Let $x$ be your number. You can immediately see that $x \in \Bbb Q(12^{1/5}, 54^{1/5})$ (or even $x \in \Bbb Q(2^{1/5},3^{1/5})$, from your remark about the prime factors).
It is not too hard to show that its normal closure is $\Bbb Q(\zeta_5,12^{1/5},54^{1/5}) ( = \Bbb Q(\zeta_5,2^{1/5},3^{1/5}))$, and from there you can investigate the relevant Galois group and find the conjugates.
However, you have found that the number is actually of degree $5$, which should be a surprise at first : the situation is simpler than that.
After investigating a bit, we see that $54 = 12^3 / 2^5$, and so $54^{1/5}$ is already in $\Bbb Q(12^{1/5})$, and letting $y = 12^{1/5}$, we have $x = y + y^3/2 - y^2 + y^4/2$.

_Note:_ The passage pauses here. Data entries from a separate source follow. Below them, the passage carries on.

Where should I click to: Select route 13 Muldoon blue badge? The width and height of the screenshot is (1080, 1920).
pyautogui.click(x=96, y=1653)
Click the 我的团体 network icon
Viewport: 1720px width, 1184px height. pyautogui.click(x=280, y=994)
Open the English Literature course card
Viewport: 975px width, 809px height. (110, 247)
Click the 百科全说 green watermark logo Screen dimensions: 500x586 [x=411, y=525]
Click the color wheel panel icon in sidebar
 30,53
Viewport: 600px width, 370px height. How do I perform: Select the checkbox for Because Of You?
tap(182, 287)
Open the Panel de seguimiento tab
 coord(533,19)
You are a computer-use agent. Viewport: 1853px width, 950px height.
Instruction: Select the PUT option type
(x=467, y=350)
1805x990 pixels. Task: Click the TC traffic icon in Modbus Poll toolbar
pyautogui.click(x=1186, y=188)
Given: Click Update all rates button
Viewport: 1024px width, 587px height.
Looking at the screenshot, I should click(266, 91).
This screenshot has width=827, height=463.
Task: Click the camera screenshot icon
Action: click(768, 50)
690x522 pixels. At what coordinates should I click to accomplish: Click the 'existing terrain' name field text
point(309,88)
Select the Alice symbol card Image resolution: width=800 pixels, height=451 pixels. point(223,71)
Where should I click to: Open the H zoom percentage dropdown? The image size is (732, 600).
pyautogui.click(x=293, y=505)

So now the problem reduces to finding the conjugates of $y = 12^{1/5}$. Its minimal polynomial is clearly $y^5-12=0$, and its $5$ roots are the the $\zeta_5^k 12^{1/5}$ where $\zeta_5$ is a primitive $5$th root of $1$. To get the conjugates of $x$ you simply replace $y$ with any of its conjugate in the above formula for $x$
In simpler terms : your calculations should actually show that "if $y^5 = 12$, then $(y+y^3/2-y^2+y^4/2)$ is a root of $x^5+330x-4170 = 0$". By using $5$ different $y$ such that $y^5 = 12$, you obtain $5$ roots of $x^5+330x-4170 = 0$. However, proving that they are distinct, and that the polynomial is irreducible, doesn't seem easy to do.